On another day I joined a kayak safari, paddling along the shoreline to explore the many caves and rock formations. To cool off, we dived into the limpid waters. If you were to keep paddling, or walking, you would eventually reach the Cap de Barbaria, an eerily beautiful and desolate spot with a working lighthouse and an 18th-century watchtower atop a rocky promontory (I took the soft option, by rental car available from any of the usual car hire companies in Spain). The views were heart-stopping, both out to sea and down beneath my feet, where peregrine falcons swooped and swirled above the rocks.
I found the sleepy village of Es Pilar de la Mola, the other end of the island from the blink-and-you’ll-miss-it capital of Sant Francesc Xavier, was worth a visit — its twice-weekly hippy craft market sells goods of surprisingly good quality, many times better than its counterpart on Ibiza.
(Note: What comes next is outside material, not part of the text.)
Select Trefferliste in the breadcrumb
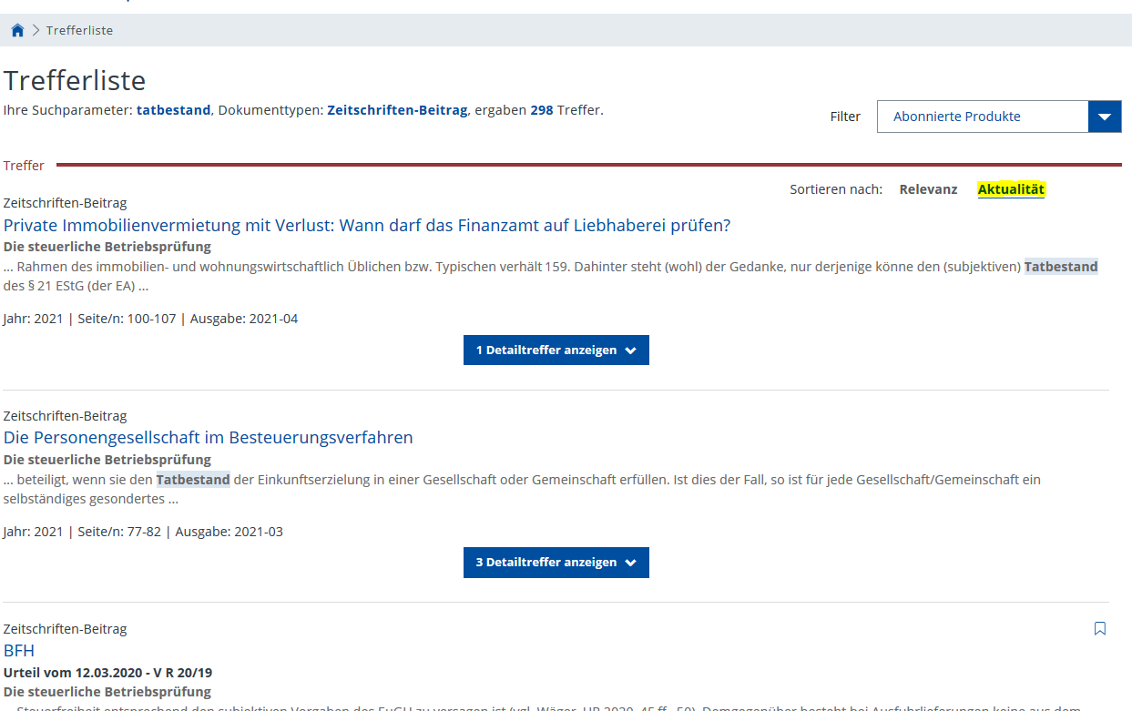1132x711 pixels. coord(80,30)
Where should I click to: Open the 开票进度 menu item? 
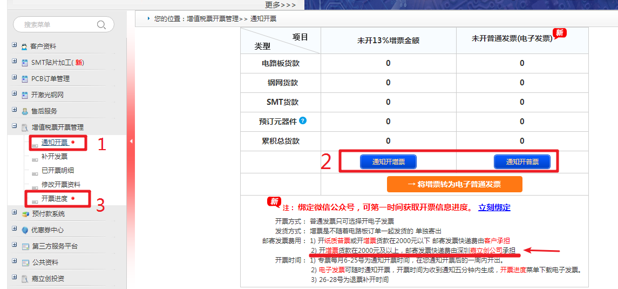(55, 199)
Es Pilar de la Mola is also home to one of the island’s best restaurants, Pequeña Isla, where I enjoyed local specialities, including ensalada payesa, made of twice-baked bread, dried fish, tomatoes, pepper, olives, oil and vinegar. My other favourite was pastel de patata — white cheese and pesto grilled on sliced potato.
The only resort on the island is Es Pujols, where you’ll find low-rise apartment blocks and a few tourist shops selling inflatable crocodiles. But even here there is plenty to celebrate. Enter the warren of back alleys and you will find some delightful bars, restaurants and boutiques, while along the beachfront is a row of varaderos, the traditional shelters built by Balearic fishermen from driftwood to house their boats, which are still passed down from one generation to the next.
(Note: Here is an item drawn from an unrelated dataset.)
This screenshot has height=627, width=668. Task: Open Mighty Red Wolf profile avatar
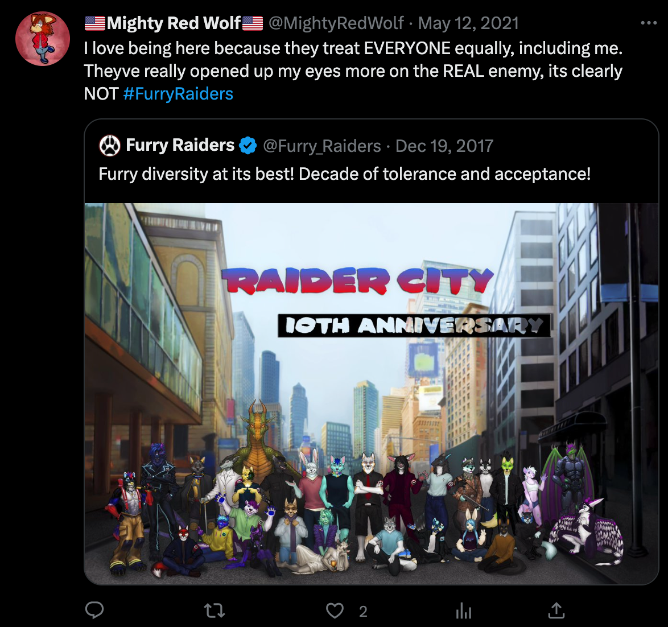point(43,39)
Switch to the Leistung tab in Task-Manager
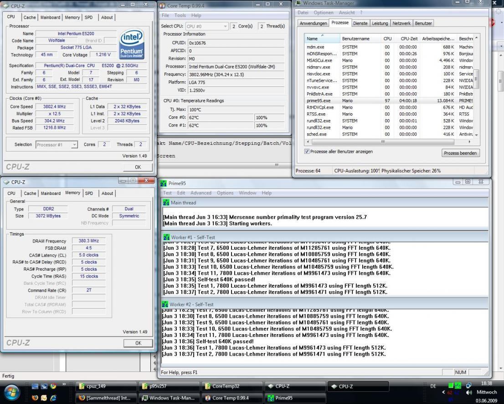Screen dimensions: 504x404 click(x=380, y=23)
According to locals, some canny fishermen were recently given a hefty sum in compensation by the EU when their varaderos were destroyed in a storm. Having pocketed the cash, they simply rebuilt the shacks using the newly available driftwood.
All roads lead back to the Trucador peninsula, a narrowing sand spit that extends from the north of the island towards Ibiza. On the west side is Platja de Ses Illetas, the pristine beach first glimpsed by arriving ferry passengers, its sugary sand lapped by gentle waves. And if you want an even more private spot, stroll across the peninsula to Platja de Llevant, where the water is so flat and clear that it resembles a vast infinity pool. The best beaches in the Mediterranean? I think so.